Enter the LG Venice, an Android 4.0: Ice Cream Sandwich smartphone that's sold contract-free through Boost Mobile. Neither its build nor its internals stack up against the top Android offerings from this year or the last, plus it's stuck with a 3G connection. But it's a fair device for casual users to consider, since Boost's plans are much cheaper than those of traditional carriers.
The LG Venice sports a simple and unassuming front, with the 4.3-inch touch display – at a resolution of 800 x 480 – surrounded by a black border with an LG logo and small front-facing camera up top, along with a physical button at the bottom. When powered on, additional Back and Settings touch buttons light up on either side of the physical one.
Unfortunately, but unsurprisingly for the cost and components, the Venice's screen disappoints with visible pixels throughout, which are particularly eye-catching with some of the icons and while playing games. It's not a poor display; in fact, it's quite bright with solid contrast, but the lack of clarity is notable even for a lower-cost device.
On the flip side, the textured faux-metal plastic backing is a definite eye-catcher, though while distinct it can't help but look a bit chintzy. It almost looks like a cigarette or business card holder from the 60's, and it's rather unique among Android handsets, but also feels a bit cheap and will no doubt look tacky to some.
And while this isn't a problem that most prospective buyers of the LG Venice will encounter, we advise keeping that backing away from the screens of other phones. We had the Venice alongside an iPhone 5 in a pocket for a span, and the latter emerged with swirls of small scratches on the screen from the LG's backing. If you carry two phones and are considering the Venice, keep it in a case or a separate location – take our word for it.
Also on the back is the 5.0 megapixel primary camera lens with a flash. On the top of the phone, you'll find a power button and a headphone jack, while the bottom holds the mini-USB output. The left side of the phone houses the volume rocker.
The profile of the LG Venice is little boxy and unrefined, with dimensions of 4.92 by 2.64 inches, but it is pretty slim at a thickness of 0.34 inches while the weight is kept low at 4.41 ounces. Between the large plastic back panel and the faux-metal sides and top, though, the build doesn't feel remarkably sturdy, but it's not quite in danger of being snapped in half, either.
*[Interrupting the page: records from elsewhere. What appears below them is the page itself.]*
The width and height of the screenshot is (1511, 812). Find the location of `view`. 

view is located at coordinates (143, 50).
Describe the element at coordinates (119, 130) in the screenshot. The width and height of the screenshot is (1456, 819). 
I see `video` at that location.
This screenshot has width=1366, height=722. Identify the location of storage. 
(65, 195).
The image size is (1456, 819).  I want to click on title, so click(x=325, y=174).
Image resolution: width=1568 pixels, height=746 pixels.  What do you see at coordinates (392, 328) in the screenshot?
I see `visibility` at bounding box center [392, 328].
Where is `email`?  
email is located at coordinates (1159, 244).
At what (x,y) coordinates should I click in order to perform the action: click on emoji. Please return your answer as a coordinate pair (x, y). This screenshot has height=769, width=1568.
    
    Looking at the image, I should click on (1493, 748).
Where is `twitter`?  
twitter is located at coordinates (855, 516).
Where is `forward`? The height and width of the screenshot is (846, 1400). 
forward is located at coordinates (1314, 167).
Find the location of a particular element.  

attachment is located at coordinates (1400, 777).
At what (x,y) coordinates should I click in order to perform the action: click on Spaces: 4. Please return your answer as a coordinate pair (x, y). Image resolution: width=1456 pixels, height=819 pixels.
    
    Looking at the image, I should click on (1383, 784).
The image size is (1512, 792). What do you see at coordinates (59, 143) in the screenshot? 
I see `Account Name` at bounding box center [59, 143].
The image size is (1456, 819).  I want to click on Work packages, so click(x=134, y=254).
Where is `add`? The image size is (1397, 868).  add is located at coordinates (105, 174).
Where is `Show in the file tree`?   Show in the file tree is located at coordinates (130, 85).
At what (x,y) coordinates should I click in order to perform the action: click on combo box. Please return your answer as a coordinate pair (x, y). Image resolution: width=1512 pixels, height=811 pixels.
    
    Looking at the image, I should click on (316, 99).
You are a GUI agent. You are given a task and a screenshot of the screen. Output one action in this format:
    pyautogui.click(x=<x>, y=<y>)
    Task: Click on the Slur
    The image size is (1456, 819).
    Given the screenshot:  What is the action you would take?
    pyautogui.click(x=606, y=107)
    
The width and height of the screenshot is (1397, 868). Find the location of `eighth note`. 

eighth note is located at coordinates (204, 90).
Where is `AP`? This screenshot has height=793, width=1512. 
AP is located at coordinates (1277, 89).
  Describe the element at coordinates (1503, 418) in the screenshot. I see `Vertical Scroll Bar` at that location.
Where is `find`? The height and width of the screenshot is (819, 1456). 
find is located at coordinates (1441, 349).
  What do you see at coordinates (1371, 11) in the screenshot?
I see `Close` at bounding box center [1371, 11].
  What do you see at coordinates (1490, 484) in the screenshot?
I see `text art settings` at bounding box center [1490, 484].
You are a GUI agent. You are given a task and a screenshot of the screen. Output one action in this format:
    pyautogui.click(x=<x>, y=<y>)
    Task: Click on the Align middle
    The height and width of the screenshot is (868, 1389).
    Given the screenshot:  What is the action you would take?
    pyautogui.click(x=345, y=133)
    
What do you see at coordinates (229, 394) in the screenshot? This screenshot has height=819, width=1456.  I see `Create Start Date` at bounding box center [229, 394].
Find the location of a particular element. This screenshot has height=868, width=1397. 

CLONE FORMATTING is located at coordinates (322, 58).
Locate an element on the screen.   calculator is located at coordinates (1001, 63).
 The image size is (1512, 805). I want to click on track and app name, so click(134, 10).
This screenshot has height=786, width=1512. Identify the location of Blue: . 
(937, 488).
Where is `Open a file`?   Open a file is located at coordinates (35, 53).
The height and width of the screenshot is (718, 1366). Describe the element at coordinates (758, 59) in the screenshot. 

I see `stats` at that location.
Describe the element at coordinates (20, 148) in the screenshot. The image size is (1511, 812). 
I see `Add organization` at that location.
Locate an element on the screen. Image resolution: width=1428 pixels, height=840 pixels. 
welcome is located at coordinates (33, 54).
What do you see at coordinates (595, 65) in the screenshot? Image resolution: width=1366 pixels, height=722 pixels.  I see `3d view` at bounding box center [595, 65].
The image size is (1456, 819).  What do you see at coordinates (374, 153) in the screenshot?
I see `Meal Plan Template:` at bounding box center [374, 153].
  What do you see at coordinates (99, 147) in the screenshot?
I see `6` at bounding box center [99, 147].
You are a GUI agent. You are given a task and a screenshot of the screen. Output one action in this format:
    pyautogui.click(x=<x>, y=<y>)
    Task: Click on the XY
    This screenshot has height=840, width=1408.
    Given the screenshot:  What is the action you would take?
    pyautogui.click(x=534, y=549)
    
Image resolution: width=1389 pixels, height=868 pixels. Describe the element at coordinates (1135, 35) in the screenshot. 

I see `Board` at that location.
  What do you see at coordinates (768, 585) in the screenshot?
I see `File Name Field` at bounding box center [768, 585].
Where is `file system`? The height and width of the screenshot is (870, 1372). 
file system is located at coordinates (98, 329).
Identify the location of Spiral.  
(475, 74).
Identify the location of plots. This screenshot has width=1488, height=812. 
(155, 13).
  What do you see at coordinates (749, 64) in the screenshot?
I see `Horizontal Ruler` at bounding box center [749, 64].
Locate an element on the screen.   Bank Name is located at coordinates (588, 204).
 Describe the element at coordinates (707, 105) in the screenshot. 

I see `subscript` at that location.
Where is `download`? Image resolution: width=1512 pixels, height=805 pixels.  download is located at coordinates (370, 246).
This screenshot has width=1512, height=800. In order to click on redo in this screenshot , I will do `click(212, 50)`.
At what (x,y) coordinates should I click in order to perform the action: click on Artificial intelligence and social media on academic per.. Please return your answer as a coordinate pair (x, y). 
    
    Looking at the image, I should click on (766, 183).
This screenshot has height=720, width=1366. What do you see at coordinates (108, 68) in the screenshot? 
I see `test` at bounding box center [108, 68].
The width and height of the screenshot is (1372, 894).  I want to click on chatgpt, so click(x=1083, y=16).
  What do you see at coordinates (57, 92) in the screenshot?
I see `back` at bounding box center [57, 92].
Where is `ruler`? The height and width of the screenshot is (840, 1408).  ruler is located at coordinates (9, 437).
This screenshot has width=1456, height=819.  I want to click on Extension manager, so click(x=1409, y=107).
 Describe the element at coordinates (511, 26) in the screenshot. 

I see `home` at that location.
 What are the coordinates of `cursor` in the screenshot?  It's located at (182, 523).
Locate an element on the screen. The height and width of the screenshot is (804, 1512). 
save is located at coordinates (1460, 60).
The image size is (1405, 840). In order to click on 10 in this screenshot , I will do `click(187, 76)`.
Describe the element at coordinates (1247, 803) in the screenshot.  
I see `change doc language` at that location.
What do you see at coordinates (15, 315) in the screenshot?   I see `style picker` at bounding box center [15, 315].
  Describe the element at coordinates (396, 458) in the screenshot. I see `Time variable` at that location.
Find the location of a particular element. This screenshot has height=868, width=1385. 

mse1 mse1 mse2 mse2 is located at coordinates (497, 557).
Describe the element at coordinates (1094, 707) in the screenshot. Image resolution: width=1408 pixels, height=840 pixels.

With just a single-core 1Ghz processor and 768MB of RAM, it's very much on the lower end of the smartphone pool, and it shows with occasionally sluggish navigation between apps, as well as decreased performance on games. It's not a phone for power users who aim to flit between apps and run high-end apps and games. It simply can't keep up.
The LG Venice is listed at $199.99 without contract, though we've seen it cheaper of late, and Boost Mobile – which uses Sprint's network – offers monthly unlimited plans at $55 that drop in price the longer you keep them paid up, along with optional daily unlimited plans.